在國內上映,片子的完整度必然會大打折扣。周沉選擇在首映禮播放完整影片,證明這是他讓步後的底線。
蕭正陽捏了捏鼻骨,感到煩心。
《追兇》是周沉的心血,不是他的。《追兇》是否上映不會對他造成損失。以周沉的精神狀態而言,脫離本就病態的娛樂圈是對康復最好的選擇。
然而周沉無法和《追兇》割裂開,對周沉的名譽損毀就是對《追兇》的名譽損毀。
蕭正手搭在手機屏幕上,阻礙周沉的視線:「我可沒拿鎮定劑。這個叫小兔子說的博主,什麼來頭?」
「沒聽過。」周沉說。
「挺會煽動情緒的。」蕭正陽笑笑,溫和又強硬地扯走手機,「新晉懸疑神劇的導演看似是清冷陰鬱的海歸才子,實際在國外私生活混亂,不該碰的[藥丸]也敢碰,這種人還敢在圈裡混,什麼背景[驚訝][驚訝]。」
小兔子說貼了長圖文來「錘」周沉,擺出一副看不慣做人設來國內騙錢的「罪犯」大紅大紫的樣子,字裡行間把自己包裝成了隨時可能被封殺的行業內普通人,博得了不少信任。
「我倒是很好奇。」蕭正陽說,「這裡面多少是真的?」
周沉看了他一眼:「沒在你病曆本上的都是假的。」
「別生氣啊。」蕭正陽聳肩,「你別說,寫得還挺真。」
長文里百分之八十都是假的東西,用詞簡單易懂,努力以客觀的角度來講故事,間歇穿插了一些情緒飽滿的詞彙,極克制地只對周沉的違法行為進行了抨擊。越是這麼寫,有些人就越當真,實際上拆開結構來看,仍舊是一篇標準的八卦軟文。
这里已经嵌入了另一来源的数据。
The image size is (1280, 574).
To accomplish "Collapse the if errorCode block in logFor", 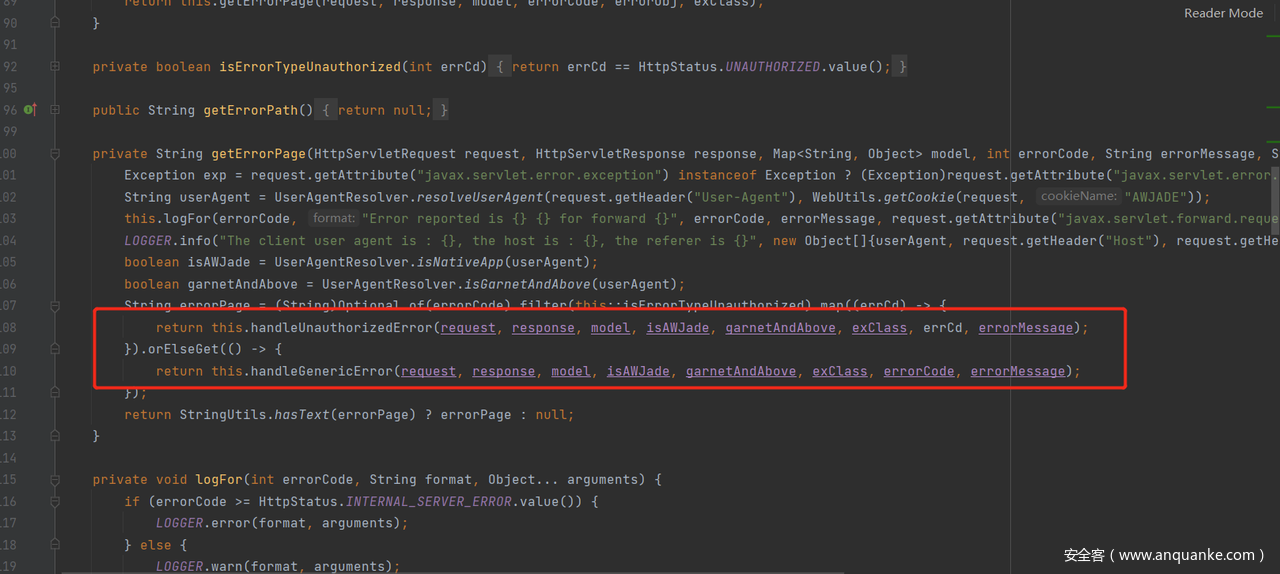I will pyautogui.click(x=55, y=502).
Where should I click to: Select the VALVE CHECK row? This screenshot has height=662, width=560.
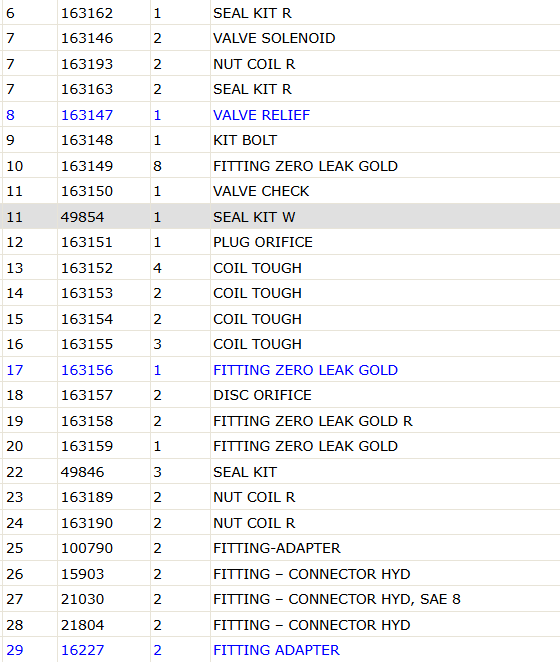click(281, 191)
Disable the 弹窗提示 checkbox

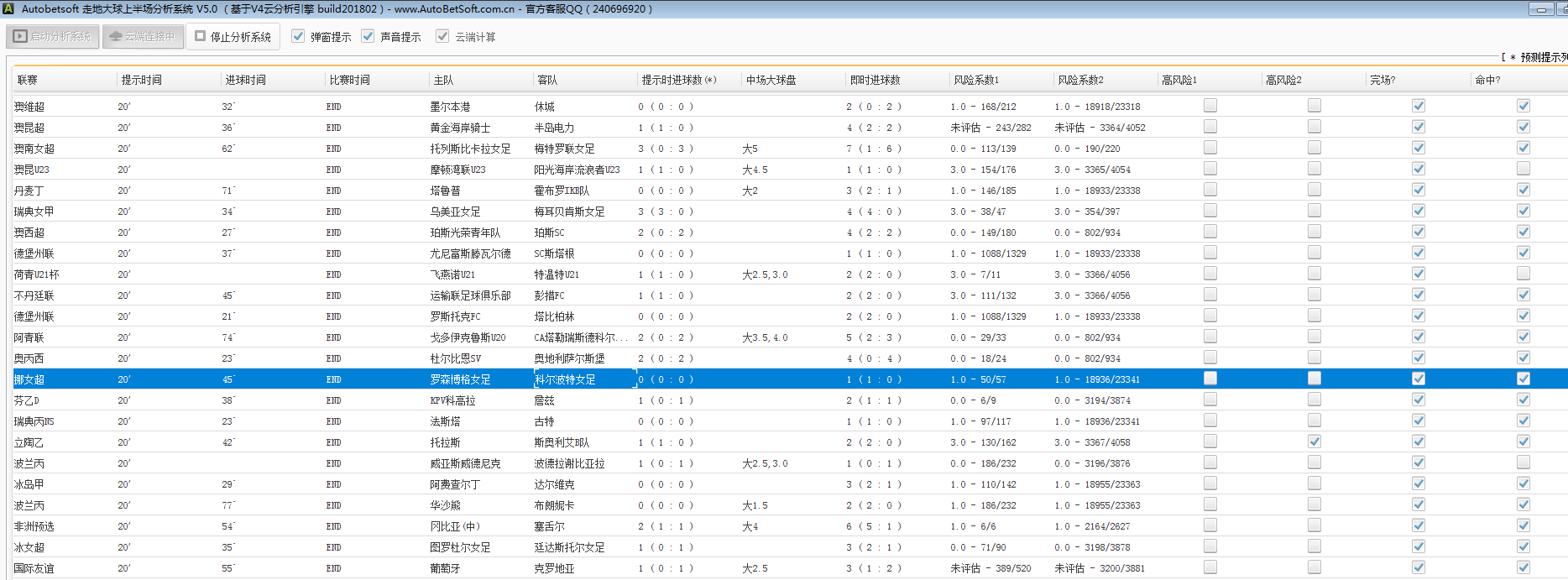pyautogui.click(x=298, y=36)
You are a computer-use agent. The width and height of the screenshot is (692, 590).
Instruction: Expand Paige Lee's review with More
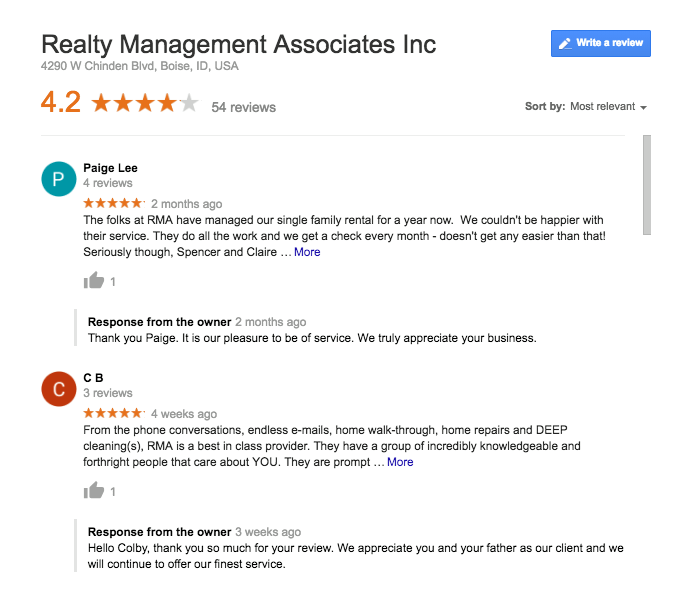pos(307,252)
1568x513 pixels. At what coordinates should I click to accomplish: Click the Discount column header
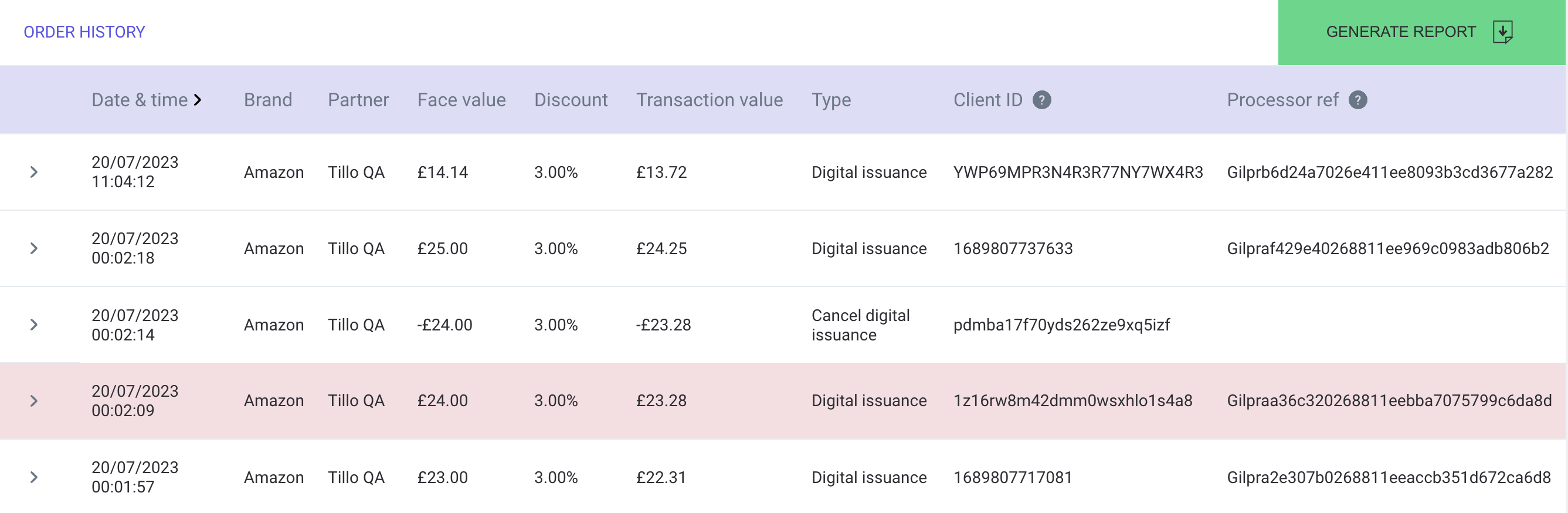[571, 100]
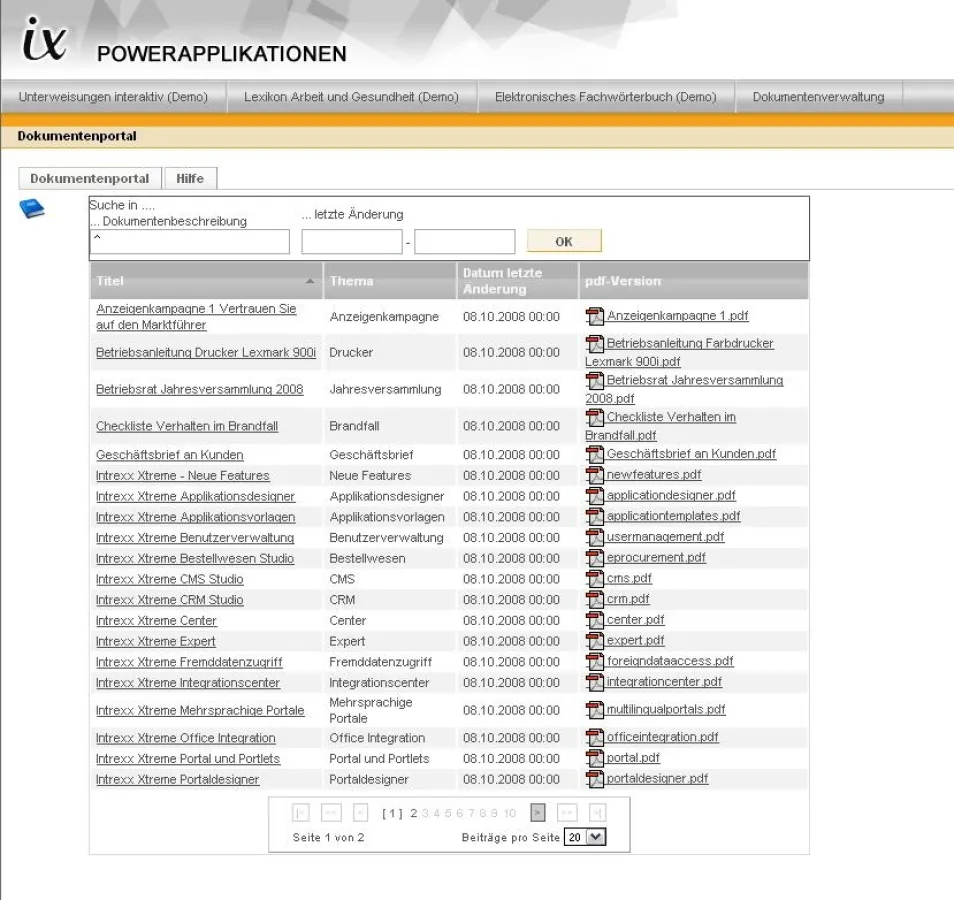The height and width of the screenshot is (900, 954).
Task: Click the highlighted next page arrow
Action: pyautogui.click(x=538, y=813)
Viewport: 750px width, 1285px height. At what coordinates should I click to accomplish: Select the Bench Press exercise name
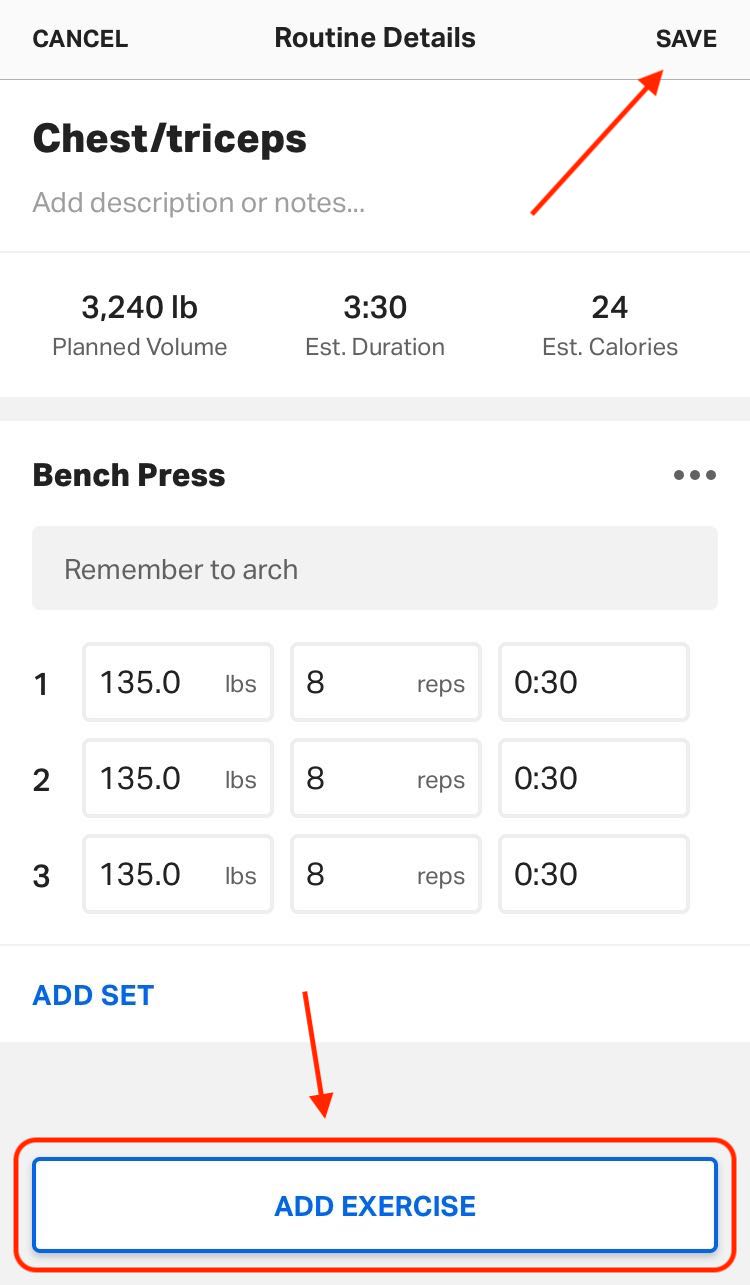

長文的內容可以分為兩部分,上半部分主要講述了一個沒權勢的窮學生如何爬進知名劇組,釣到金主的故事。在小兔子說的長文里,周沉學生時憑藉相貌氣質拿到了同齡人望塵莫及的實習機會,得以進入劇組跟著名導演學習。然而周沉醉翁之意不在酒,看中的也不是名導演的教導,而是劇組裡給錢的年輕金主。周沉會攝影,在人群中抓拍金主的側臉,背影,夾在實習手冊里,直到某天「偶然」被金主發現,才不好意思地邀請金主參加自己的畢設拍攝。
搞藝術的人總有些別樣的魅力,能被記錄在別人人生中重要的作品之中是十分浪漫的事,金主欣然答應。周沉帶著金主逛小巷,吃路邊攤,買最便宜的甜品,用廉價虛假的真心換來金主深陷其中,心甘情願地幫他鋪路。等金主破產,周沉立刻卷錢遠走國外,銷聲匿跡。
除了跌宕起伏的故事,小兔子說還截圖了《城市》中的場景以及匿名爆料的對話框作為證據。
到這裡為止,長文的風格都是誇張虛假的。抹掉名字的聊天記錄造假成本基本為零,幾張模稜兩可的親密圖片也證明不了什麼。喜歡看八卦的可以當個廁所讀物,想看實錘的則難以在其中找到真實的信息。